### About this task
Your output must match the records below character for character.

Entries taken from a collection
+---+

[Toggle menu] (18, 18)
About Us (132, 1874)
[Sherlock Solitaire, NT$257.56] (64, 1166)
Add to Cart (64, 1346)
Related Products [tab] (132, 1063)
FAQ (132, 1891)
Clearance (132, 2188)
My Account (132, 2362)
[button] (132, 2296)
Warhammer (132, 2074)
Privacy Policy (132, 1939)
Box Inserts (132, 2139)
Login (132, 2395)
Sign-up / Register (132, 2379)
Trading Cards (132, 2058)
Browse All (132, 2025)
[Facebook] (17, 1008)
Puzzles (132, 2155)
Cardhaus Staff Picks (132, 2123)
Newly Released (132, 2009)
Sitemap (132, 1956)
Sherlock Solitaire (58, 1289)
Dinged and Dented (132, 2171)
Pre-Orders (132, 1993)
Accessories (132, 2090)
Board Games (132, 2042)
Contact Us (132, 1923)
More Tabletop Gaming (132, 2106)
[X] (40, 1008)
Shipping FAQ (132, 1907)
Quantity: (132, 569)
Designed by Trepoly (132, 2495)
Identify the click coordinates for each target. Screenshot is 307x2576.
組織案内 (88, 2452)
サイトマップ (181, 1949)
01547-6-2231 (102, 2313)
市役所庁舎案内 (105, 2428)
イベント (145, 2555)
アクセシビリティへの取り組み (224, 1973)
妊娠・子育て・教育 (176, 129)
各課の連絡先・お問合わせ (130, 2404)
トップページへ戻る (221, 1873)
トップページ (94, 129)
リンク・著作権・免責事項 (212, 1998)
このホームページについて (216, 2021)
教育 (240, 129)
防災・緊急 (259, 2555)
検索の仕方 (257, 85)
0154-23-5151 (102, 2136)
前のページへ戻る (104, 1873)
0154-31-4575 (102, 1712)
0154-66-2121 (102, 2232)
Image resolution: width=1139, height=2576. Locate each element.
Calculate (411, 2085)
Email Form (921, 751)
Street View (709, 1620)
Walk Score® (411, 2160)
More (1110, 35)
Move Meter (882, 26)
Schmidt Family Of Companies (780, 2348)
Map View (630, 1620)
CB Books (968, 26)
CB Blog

+---+

### Reply
[Toggle menu] (18, 18)
About Us (132, 1874)
[Sherlock Solitaire, NT$257.56] (64, 1166)
Add to Cart (64, 1346)
Related Products [tab] (132, 1063)
FAQ (132, 1891)
Clearance (132, 2188)
My Account (132, 2362)
[button] (132, 2296)
Warhammer (132, 2074)
Privacy Policy (132, 1939)
Box Inserts (132, 2139)
Login (132, 2395)
Sign-up / Register (132, 2379)
Trading Cards (132, 2058)
Browse All (132, 2025)
[Facebook] (17, 1008)
Puzzles (132, 2155)
Cardhaus Staff Picks (132, 2123)
Newly Released (132, 2009)
Sitemap (132, 1956)
Sherlock Solitaire (58, 1289)
Dinged and Dented (132, 2171)
Pre-Orders (132, 1993)
Accessories (132, 2090)
Board Games (132, 2042)
Contact Us (132, 1923)
More Tabletop Gaming (132, 2106)
[X] (40, 1008)
Shipping FAQ (132, 1907)
Quantity: (132, 569)
Designed by Trepoly (132, 2495)
Identify the click coordinates for each target. Screenshot is 307x2576.
組織案内 (88, 2452)
サイトマップ (181, 1949)
01547-6-2231 (102, 2313)
市役所庁舎案内 (105, 2428)
イベント (145, 2555)
アクセシビリティへの取り組み (224, 1973)
妊娠・子育て・教育 (176, 129)
各課の連絡先・お問合わせ (130, 2404)
トップページへ戻る (221, 1873)
トップページ (94, 129)
リンク・著作権・免責事項 (212, 1998)
このホームページについて (216, 2021)
教育 (240, 129)
防災・緊急 (259, 2555)
検索の仕方 (257, 85)
0154-23-5151 (102, 2136)
前のページへ戻る (104, 1873)
0154-31-4575 (102, 1712)
0154-66-2121 (102, 2232)
Image resolution: width=1139, height=2576. Locate each element.
Calculate (411, 2085)
Email Form (921, 751)
Street View (709, 1620)
Walk Score® (411, 2160)
More (1110, 35)
Move Meter (882, 26)
Schmidt Family Of Companies (780, 2348)
Map View (630, 1620)
CB Books (968, 26)
CB Blog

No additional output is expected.